• Exercise brief:
In the data below, find every line with the word "thumbnail" and copy it.

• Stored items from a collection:
══════
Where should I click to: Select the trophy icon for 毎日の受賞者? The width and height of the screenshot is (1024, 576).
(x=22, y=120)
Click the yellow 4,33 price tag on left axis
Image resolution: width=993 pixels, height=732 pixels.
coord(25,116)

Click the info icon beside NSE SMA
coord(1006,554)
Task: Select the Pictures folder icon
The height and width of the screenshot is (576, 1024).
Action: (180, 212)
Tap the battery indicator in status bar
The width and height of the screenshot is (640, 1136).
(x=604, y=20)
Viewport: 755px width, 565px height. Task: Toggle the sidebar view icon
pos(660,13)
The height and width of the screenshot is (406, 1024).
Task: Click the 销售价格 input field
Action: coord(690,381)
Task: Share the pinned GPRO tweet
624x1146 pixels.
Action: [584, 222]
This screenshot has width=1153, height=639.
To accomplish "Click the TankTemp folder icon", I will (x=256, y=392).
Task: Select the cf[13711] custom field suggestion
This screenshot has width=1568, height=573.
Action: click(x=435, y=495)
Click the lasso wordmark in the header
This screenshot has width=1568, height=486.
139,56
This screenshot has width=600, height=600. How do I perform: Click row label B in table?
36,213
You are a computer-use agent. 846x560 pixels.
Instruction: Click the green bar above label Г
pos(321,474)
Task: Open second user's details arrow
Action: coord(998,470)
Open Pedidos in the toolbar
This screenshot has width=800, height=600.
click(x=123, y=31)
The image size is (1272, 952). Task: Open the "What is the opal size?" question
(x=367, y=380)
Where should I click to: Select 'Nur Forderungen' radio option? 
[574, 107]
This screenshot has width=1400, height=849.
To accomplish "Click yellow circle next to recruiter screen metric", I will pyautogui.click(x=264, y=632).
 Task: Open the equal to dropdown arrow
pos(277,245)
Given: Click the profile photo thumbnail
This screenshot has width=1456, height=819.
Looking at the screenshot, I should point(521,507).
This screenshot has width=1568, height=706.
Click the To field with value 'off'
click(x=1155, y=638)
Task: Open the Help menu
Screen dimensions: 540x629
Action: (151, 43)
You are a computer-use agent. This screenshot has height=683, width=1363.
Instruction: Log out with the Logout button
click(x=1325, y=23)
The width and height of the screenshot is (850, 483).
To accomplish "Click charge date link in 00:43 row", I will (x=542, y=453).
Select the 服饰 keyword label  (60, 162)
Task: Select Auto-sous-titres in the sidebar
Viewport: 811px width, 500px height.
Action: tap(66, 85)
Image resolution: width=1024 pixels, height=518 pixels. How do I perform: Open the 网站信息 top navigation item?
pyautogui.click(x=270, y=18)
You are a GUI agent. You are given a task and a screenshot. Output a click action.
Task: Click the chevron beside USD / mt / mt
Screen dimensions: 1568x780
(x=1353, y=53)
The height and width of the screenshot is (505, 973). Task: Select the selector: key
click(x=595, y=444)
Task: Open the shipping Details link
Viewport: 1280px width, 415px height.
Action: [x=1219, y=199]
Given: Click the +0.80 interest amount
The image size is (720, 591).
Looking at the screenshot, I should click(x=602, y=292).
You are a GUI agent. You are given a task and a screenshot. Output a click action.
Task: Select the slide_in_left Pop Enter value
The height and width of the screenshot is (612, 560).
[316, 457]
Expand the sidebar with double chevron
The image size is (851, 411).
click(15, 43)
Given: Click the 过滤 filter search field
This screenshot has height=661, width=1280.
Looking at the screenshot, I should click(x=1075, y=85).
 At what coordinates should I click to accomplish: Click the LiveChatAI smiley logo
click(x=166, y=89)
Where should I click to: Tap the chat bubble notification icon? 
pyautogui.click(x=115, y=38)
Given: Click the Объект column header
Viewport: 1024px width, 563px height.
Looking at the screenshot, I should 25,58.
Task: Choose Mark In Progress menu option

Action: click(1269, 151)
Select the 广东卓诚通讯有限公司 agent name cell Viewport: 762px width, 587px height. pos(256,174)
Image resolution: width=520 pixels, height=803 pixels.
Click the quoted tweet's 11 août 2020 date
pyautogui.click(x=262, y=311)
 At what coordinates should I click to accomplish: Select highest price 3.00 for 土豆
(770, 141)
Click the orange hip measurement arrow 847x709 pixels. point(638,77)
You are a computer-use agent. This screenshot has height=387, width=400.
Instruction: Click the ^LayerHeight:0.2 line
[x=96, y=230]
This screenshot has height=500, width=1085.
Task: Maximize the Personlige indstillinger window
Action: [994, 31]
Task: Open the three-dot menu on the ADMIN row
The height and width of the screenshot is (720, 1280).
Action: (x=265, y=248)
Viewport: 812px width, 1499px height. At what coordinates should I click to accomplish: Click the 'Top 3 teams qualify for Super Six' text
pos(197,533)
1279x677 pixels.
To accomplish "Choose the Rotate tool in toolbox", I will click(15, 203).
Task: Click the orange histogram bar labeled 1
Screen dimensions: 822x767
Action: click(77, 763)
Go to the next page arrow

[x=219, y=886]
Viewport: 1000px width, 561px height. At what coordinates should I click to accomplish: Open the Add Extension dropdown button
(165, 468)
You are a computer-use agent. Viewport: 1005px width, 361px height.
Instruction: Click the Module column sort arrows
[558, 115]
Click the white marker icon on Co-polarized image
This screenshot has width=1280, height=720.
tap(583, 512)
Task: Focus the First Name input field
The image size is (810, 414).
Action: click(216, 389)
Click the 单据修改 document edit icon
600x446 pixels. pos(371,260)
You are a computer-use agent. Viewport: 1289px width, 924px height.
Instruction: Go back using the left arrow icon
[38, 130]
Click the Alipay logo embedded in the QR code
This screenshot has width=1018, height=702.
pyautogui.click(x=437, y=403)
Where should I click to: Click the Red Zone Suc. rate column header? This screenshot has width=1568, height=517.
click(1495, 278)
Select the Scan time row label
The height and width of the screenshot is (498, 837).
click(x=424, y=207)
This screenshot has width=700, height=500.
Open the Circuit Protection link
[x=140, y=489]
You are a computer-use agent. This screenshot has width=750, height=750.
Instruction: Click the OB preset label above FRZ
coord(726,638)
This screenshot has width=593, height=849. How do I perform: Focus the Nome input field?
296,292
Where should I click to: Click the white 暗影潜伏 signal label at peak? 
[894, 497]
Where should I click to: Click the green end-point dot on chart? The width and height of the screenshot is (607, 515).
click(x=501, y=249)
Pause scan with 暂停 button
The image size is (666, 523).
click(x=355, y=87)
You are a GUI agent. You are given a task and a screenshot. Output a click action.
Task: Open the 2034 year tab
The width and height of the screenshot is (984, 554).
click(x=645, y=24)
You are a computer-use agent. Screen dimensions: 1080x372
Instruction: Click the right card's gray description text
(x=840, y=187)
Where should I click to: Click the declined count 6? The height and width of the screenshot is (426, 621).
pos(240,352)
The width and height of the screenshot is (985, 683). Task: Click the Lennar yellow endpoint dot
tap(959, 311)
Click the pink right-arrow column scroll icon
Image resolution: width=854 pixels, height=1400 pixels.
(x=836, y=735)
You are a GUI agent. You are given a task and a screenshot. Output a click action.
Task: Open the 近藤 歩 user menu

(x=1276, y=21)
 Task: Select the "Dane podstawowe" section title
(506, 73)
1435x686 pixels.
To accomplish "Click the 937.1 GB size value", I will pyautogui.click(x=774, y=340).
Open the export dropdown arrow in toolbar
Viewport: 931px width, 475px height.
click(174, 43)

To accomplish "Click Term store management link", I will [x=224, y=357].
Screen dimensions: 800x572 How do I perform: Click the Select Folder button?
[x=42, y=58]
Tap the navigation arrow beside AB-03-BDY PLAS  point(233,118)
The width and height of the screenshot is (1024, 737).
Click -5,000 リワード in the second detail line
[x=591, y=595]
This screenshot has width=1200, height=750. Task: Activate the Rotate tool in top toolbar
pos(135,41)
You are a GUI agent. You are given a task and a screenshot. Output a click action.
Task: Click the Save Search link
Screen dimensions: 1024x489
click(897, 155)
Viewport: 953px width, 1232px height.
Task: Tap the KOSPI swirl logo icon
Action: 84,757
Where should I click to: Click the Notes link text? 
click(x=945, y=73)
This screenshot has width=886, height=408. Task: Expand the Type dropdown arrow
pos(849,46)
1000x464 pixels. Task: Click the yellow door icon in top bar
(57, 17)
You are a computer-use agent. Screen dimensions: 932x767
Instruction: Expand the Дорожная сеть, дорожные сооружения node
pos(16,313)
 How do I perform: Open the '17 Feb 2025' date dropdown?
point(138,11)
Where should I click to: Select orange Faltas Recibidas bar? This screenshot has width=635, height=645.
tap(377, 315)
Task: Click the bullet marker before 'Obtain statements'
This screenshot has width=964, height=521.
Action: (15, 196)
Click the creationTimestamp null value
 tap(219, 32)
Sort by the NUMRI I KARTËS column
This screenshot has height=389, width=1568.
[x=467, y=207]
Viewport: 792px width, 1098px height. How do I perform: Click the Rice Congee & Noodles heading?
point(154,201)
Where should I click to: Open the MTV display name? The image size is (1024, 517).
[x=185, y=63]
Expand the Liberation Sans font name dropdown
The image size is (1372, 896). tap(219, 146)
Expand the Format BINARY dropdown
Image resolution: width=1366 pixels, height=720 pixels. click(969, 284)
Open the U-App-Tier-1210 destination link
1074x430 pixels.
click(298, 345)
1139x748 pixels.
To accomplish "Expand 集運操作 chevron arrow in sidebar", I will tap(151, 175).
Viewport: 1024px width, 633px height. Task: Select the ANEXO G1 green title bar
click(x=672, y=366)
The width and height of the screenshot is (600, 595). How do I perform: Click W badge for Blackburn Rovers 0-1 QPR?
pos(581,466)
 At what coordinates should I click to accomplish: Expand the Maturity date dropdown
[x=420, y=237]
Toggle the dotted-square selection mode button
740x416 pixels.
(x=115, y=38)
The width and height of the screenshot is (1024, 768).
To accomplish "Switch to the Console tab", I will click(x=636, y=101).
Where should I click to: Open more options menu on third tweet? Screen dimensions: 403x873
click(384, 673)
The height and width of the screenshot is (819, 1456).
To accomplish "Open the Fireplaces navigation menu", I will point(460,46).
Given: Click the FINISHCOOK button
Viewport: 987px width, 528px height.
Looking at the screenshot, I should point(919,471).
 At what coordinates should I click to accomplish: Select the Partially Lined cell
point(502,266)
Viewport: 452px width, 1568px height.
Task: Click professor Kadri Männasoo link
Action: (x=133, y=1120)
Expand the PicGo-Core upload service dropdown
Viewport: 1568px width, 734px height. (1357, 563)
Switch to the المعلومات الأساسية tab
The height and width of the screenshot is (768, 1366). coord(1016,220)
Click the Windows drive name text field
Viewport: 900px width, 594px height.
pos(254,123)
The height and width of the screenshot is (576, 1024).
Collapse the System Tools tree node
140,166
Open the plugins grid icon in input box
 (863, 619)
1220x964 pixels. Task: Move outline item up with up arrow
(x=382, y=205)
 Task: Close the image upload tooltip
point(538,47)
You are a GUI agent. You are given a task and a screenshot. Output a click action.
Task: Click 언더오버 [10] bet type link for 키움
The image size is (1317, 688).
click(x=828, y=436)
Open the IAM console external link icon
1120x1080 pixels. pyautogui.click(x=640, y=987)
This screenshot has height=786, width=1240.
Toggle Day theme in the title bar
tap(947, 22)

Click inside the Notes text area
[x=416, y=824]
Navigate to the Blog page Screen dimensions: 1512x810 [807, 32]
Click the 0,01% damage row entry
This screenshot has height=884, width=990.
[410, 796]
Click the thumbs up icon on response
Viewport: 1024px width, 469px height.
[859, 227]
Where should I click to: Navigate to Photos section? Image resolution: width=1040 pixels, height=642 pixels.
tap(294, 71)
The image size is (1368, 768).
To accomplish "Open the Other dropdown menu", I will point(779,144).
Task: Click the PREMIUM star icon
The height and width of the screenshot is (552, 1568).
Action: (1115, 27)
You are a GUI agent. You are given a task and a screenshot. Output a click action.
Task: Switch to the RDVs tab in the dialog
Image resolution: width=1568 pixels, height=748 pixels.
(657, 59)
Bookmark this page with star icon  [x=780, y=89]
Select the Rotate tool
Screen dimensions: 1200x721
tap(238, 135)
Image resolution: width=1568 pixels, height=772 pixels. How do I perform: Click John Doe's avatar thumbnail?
══════
• Solution below:
Given: Click the profile photo thumbnail
Image resolution: width=1568 pixels, height=772 pixels. How do I perform: Click John Doe's avatar thumbnail?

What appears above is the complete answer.